The choreography done by Paul Roberts remains refreshingly androgynous too, refusing to conform to the typical hyper-sexual ‘girl band’ dance routines for Phoebe nor the preppy ‘boy band’ dances of Styles’ past years with One Direction. The costuming further emphasises their equality in non-binary dress; they both wear almost matching tailcoats and Styles is the significantly more sequinned of the two. The combination of mirrored choreography and costume merged with a Roaring Twenties, art deco set illustrates the unisex nature of showmanship and art.

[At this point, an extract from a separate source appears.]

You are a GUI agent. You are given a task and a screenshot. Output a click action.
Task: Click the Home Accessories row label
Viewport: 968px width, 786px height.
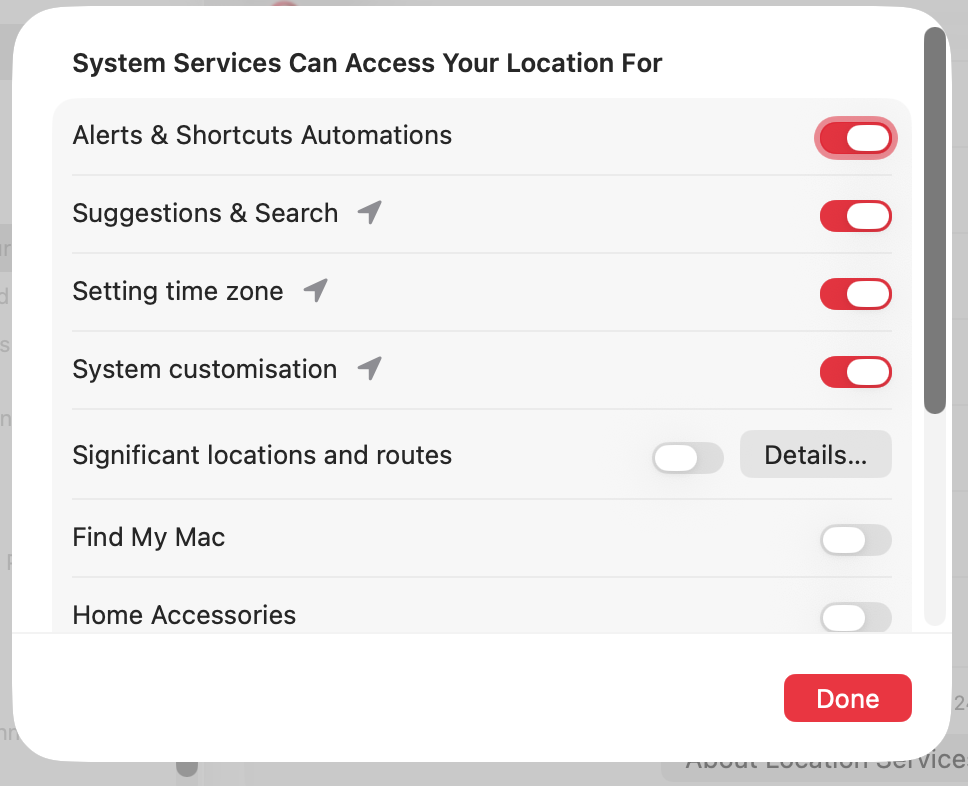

Picture credit: YouTube screenshot


Treat People With Kindness was quickly dubbed the “feelgood video of the year” by Grazia. Directed by brothers Ben and Gabe Turner, here the creative team are proving that there is no one divide between ‘high’ and ‘low’ art, ‘pop art’ or otherwise. Instead, art is just art and ‘art is never without consequences’ – especially when sung by a man who wears dresses. Even the epitome of ‘pop’ art is political. TS Eliot believed that pop culture, which we supposedly consume purely for pleasure, ‘may have the greatest and least suspected influence on us’. (Eliot, T.S.  ‘Religion and Literature’ (1935)

This video does just that, mingling figures representative of progressive politics and feminism and gender fluidity with preppy, happy, pop music. Couple this with a current surge of progressive politics surrounding gender amongst the younger generations, rejecting figures like Candace Owens and traditional gender roles, and you get both a significant message and a welcoming audience. This is why Styles’ song and subsequent video is more than something to be sneered at; the creative team are transcending the boundaries of political art and art with a wide outreach intended for consumption by the masses. Treat People With Kindness’ video is, proudly, both high and low art in one and its message and the way it is delivered can strike a chord with everyone.